Hydrodynamic investigation of USP dissolution test apparatus II.

The USP Apparatus II is the device commonly used to conduct dissolution testing in the pharmaceutical industry. Despite its widespread use, dissolution testing remains susceptible to significant error and test failures, and limited information is available on the hydrodynamics of this apparatus. In this work, laser-Doppler velocimetry (LDV) and computational fluid dynamics (CFD) were used, respectively, to experimentally map and computationally predict the velocity distribution inside a standard USP Apparatus II under the typical operating conditions mandated by the dissolution test procedure. The flow in the apparatus is strongly dominated by the tangential component of the velocity.
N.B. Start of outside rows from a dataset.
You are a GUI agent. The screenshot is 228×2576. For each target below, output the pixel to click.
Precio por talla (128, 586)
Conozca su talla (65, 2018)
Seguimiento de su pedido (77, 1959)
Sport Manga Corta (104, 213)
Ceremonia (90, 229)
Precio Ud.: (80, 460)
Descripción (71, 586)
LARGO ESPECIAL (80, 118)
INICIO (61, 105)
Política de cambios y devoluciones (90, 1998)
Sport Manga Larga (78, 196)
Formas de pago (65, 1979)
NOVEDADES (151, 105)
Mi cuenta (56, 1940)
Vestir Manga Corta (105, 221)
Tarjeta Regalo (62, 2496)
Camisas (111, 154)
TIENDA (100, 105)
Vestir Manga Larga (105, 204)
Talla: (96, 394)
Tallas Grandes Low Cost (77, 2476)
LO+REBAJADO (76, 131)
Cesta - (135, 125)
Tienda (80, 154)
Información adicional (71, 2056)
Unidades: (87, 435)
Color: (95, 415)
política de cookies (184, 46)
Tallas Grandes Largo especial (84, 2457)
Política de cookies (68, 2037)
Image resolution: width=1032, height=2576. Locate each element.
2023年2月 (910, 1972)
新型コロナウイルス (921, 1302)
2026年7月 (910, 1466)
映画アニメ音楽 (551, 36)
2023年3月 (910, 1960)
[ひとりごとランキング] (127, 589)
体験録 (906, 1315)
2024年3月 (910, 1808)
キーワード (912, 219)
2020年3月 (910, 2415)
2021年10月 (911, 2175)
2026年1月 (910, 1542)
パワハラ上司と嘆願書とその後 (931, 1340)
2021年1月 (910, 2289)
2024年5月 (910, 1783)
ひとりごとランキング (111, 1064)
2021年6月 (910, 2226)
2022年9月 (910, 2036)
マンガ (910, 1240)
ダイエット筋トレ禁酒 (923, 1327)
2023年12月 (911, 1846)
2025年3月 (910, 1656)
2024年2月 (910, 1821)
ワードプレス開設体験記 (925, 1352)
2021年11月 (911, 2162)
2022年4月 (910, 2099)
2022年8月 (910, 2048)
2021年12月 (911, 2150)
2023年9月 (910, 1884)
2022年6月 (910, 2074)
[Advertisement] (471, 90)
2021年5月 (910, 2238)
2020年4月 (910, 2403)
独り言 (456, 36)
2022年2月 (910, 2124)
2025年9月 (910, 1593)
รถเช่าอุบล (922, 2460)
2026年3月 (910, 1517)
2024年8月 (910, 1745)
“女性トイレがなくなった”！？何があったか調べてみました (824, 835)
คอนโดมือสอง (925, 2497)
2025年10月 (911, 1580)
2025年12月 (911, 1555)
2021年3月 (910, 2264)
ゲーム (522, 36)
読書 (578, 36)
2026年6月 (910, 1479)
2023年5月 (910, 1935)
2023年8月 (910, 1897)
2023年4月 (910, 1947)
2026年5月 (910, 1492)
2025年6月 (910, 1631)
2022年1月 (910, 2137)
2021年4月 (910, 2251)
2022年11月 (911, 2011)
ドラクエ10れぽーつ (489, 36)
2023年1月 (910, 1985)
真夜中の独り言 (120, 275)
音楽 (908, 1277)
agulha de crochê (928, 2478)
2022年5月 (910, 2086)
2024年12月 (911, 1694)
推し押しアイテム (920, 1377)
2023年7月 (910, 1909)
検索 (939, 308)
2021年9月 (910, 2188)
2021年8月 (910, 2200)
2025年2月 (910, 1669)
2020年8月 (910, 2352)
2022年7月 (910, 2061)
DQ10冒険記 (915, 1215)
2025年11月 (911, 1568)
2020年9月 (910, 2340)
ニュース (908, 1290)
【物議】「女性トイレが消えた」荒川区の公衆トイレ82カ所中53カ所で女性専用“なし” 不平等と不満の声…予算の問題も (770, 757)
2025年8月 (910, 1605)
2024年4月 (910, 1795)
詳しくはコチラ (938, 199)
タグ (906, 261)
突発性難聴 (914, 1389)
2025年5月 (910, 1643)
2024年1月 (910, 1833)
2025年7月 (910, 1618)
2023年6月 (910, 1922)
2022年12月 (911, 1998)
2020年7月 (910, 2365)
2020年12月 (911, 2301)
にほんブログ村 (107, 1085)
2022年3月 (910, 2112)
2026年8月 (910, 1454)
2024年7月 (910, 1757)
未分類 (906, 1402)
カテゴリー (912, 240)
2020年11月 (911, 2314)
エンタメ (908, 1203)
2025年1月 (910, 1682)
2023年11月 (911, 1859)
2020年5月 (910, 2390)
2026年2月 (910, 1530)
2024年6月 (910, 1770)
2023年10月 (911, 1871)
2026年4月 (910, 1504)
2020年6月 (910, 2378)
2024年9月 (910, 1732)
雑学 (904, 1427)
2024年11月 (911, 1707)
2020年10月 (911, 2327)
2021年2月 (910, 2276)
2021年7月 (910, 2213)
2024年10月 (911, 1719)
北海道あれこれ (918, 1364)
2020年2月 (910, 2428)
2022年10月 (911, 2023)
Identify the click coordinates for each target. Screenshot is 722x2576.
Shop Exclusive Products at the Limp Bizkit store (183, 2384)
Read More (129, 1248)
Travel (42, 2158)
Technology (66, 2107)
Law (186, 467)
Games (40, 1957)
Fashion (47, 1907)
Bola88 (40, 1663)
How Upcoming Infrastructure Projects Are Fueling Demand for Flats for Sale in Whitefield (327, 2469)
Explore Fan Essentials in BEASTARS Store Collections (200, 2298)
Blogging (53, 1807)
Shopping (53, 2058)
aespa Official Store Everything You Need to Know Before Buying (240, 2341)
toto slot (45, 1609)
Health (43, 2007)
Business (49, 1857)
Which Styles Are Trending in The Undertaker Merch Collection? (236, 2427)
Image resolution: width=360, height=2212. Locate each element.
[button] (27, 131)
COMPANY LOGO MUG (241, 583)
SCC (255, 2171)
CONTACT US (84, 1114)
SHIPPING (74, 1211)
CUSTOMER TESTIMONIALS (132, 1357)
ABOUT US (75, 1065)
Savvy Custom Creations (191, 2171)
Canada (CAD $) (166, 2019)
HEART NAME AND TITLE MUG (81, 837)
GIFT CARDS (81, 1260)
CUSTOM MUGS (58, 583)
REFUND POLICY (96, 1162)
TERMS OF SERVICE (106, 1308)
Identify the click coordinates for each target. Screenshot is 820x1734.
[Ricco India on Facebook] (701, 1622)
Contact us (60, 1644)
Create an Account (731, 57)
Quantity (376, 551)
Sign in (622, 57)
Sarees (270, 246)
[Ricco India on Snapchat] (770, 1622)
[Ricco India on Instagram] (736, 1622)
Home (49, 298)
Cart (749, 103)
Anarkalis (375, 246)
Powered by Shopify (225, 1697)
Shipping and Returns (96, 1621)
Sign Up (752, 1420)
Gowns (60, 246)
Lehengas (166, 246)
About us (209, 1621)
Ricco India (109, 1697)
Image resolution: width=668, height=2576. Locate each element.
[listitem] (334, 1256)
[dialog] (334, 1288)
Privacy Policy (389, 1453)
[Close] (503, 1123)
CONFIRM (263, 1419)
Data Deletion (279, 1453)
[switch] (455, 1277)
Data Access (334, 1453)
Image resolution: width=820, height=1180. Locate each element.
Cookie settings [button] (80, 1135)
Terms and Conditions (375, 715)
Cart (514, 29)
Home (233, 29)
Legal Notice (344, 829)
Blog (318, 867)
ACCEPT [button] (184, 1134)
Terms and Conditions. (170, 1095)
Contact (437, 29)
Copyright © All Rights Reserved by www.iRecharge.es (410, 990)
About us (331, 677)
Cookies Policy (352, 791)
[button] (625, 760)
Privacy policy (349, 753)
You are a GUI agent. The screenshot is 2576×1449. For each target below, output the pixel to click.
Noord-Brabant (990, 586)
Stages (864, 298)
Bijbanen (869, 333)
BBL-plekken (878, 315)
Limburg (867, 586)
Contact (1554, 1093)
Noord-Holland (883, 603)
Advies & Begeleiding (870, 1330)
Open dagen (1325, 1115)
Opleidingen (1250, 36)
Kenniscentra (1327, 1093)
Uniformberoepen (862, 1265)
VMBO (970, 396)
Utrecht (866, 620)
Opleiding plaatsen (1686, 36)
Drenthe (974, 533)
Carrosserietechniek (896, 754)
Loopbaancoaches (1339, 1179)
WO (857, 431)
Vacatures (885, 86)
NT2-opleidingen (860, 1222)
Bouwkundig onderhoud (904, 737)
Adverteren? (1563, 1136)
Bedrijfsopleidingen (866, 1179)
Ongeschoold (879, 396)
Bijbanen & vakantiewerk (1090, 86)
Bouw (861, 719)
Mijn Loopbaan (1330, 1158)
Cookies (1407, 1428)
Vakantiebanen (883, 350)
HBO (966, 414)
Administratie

Secondary flows consist of an upper and lower recirculation loop in the vertical plane, above and below the impeller, respectively. A low recirculation zone was observed in the lower part of the hemispherical vessel bottom where the tablet dissolution process takes place. The radial and axial velocities in the region just below the impeller were found to be very small. This is the most critical region of the apparatus since the dissolving tablet will likely be at this location during the dissolution test. The velocities in this region change significantly over short distances along the vessel bottom. This implies that small variations in the location of the tablet on the vessel bottom caused by the randomness of the tablet descent through the liquid are likely to result in significantly different velocities and velocity gradients near the tablet. This is likely to introduce variability in the test.